Title: Dynamical behavior that are statistically trivial but topologically complicated in chaotic systems

Speaker:   Prof. Xueting Tian ( Fudan University )

Time: Tue, May.11 2021, PM: 2:00-3:00

Location: Tencent Conference

Meeting  Number: 352 157 165

Meeting Code: 654321

Inviter: Prof. Dongkui Ma

Abstract: 

    In a dynamical system, by known Poincare recurrence theorem, Birkhoff ergodic theorem and Oseledec multiplicative ergodic theorem, there exists a totally full measure set such that every point in this set is recurrent and its orbit enters in its neighborhood with positive lower density,  the set of its emprical measures of time average is a singleton corresponding to an ergodic measure, and the Lyapunov exponents at this point with respect to the derivative of a differential system or a cocycle exist. However, it has been found that the points without exitence of time average can carry full topological entropy and strong distributional chaos in various chaotic systems including symbolic systems, uniformly hyperbolic systems and some known non-uniformly hyperbolic systems such as Katok map, Mane examples etc.

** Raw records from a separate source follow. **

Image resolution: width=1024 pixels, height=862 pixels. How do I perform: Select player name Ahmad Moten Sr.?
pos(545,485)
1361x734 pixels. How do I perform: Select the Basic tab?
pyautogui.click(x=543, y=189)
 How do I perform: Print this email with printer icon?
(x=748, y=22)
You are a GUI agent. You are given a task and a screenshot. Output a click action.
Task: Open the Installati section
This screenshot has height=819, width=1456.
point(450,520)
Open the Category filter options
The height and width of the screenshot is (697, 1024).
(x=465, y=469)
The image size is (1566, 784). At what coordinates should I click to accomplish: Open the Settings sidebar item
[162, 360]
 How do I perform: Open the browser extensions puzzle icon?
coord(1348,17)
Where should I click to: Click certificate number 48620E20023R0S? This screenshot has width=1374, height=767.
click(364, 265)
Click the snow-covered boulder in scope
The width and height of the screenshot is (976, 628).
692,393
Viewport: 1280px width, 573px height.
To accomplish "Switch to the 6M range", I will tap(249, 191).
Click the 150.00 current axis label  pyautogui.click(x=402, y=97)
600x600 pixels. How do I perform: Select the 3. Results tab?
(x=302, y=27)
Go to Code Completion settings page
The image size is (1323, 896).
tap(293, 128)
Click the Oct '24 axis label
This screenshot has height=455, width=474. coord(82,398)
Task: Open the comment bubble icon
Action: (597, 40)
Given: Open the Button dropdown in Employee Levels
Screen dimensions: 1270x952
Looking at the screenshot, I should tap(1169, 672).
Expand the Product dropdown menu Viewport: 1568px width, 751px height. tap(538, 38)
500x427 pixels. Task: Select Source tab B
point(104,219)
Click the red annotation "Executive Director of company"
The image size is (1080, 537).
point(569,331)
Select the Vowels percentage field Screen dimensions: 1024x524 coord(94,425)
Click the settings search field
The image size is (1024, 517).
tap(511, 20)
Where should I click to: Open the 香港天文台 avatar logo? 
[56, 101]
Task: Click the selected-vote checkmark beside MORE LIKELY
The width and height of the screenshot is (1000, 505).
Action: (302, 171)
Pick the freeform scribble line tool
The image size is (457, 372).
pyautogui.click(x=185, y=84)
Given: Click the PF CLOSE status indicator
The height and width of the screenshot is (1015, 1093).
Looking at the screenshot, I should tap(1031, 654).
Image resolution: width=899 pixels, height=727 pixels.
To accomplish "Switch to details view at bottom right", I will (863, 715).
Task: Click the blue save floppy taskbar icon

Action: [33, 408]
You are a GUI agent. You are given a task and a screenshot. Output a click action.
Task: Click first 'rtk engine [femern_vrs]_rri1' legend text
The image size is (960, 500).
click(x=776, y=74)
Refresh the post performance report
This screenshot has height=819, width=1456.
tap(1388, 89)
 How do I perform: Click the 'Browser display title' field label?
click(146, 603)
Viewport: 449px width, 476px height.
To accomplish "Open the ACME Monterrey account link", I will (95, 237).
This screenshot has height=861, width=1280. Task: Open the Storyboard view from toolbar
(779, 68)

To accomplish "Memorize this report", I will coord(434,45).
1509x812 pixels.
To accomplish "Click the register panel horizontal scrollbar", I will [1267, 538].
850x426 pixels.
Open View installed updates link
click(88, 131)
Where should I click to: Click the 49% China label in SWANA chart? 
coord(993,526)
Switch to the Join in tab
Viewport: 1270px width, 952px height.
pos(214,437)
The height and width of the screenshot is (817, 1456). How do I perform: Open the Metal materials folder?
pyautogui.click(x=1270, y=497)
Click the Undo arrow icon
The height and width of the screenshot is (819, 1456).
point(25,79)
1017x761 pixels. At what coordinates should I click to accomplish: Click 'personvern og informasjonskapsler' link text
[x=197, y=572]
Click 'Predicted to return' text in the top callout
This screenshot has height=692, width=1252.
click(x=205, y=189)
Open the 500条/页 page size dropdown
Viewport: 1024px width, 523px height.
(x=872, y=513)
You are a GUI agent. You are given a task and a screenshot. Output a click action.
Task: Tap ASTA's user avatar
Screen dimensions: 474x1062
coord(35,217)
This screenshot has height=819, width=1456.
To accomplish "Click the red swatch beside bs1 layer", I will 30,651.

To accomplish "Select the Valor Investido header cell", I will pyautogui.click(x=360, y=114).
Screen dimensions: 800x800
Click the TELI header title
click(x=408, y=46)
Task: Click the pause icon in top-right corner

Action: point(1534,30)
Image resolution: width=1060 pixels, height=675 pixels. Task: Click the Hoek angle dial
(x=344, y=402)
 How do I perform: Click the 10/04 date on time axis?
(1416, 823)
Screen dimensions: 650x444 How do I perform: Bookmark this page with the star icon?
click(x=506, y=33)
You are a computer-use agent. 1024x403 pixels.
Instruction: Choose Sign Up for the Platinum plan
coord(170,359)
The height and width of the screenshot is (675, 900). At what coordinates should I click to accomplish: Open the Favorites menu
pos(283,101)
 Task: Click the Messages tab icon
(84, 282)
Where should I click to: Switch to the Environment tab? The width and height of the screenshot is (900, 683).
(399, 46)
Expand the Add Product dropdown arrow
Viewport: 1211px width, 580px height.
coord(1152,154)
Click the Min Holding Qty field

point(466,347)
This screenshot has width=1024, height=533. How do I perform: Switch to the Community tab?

In this talk we will consider more different asymptotic behavior and show that they are usually statistically trivial but topologically complicated in various chaotic systems: (1) Lyapunov irregular points can carry full topological entropy and strong distributional chaos; (2) Points without SRB or SRB-like behavior can carry full topological entropy and strong distributional chaos; (3) Points with or without transitive behavior, recurrent behavior by using different frequency can form more than thirty different dynamical behavior, most of which are discovered to be statistically trivial but all carry strong topological complexity in the sense of full topological entropy and distributional chaos.